I heat about 0.5 L – 1.0 L of the spring water to the temperature recommended on the yeast package (typically 40 C – 43 C), if the water is too hot you will kill the yeast even before they get to work.
Add 50 mL to 100 mL of the heated spring water to re-hydrate the yeast, then wait 15 minutes before adding the re-hydrated yeast to the must. You can use regular bread yeast (I used Fleischmann’s bread yeast here) for this cheap mead recipe, but wine or champagne yeast is more appropriate (Lavlin D-47 and Lavlin EC-1118 work well).
While the yeast was re-hydrating I added the heated honey, orange slices, 1 tsp of yeast nutrient, 1 pinch of ground nutmeg and allspice along with a cinnamon stick to the water jug. Make sure you remove enough water to make room for all the honey and any other ingredients, typically I remove 1/2 of the water from the jug, then I top up what I need after adding all the ingredients. Use the remaining heated spring water to rinse out honey containers, to get all of that delicious honey into the must.
Now shake the jug until the honey is well combined, then add the re-hydrated yeast and shake again for a solid five minutes to oxygenate the mixture. When done, place clean balloon securely over the opening, making sure to perforate the balloon with a needle several times to let the CO2 escape.
That is it, now just wait 1 – 3 months until all the fermentation ceases, and the mead has cleared. You may need to transfer to a clean container at least once during those 3 months. Pouring the mead slowly is a possibility, but for better results use a food grade plastic tubing (well sanitized of course).
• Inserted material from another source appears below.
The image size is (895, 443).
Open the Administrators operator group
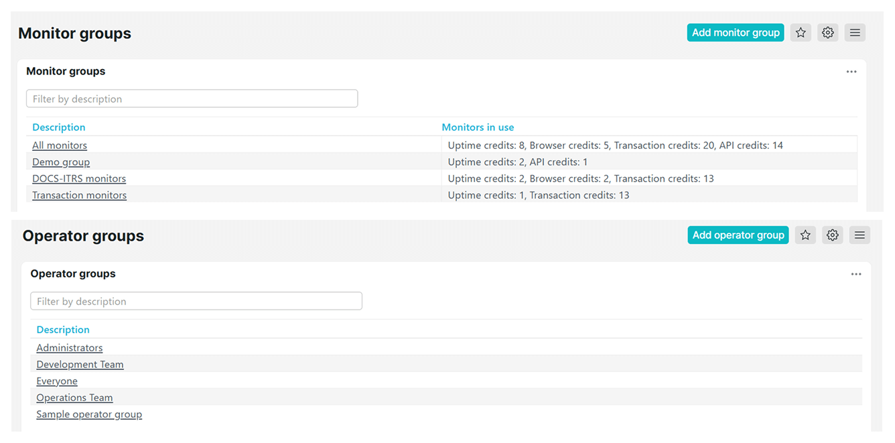point(69,347)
This is what my third batch of mead looks like after a week. I had to remove some of the liquid since it overflowed (twice), so make sure you leave extra space in the container when making a fruit-based mead.
In anticipation of the Alfalfa Orange Cinnamon Mead, I also decided to try some more experimental batches of mead. On the left is a Buckwheat honey (raw honey, purchased locally) and Ginger Mead, and on the right is an Acacia honey and Pomegranate juice concentrate (used in place of spring water) Mead. In both of these recipes I kept it simple, I only used yeast nutrient and the yeast. Though at the time of bottling, I added a small amount of fresh pomegranate juice to the Acacia and Pomegranate Mead to enhance the flavour, which helped immensely!
All three of these batches turned out quite well, a college enjoyed the Buckwheat and Ginger Mead, my fiancee (at the time) enjoyed the Acacia and Pomegranate Mead and everyone loved the Alfalfa Orange Cinnamon Mead. Since everyone enjoyed that mead so much, I suggested that I serve it at the reception of my wedding later that fall. Everyone — including my fiancee — finally agreed, and when the big day arrived last August I served my mead to friends and family alike and everyone was quite pleased.
The kudos I received that day cemented my desire to improve my mead making skills, and to raise my art to ever higher levels. The idea of making this mead making hobby into a business was also born that day, and I have set my sights high.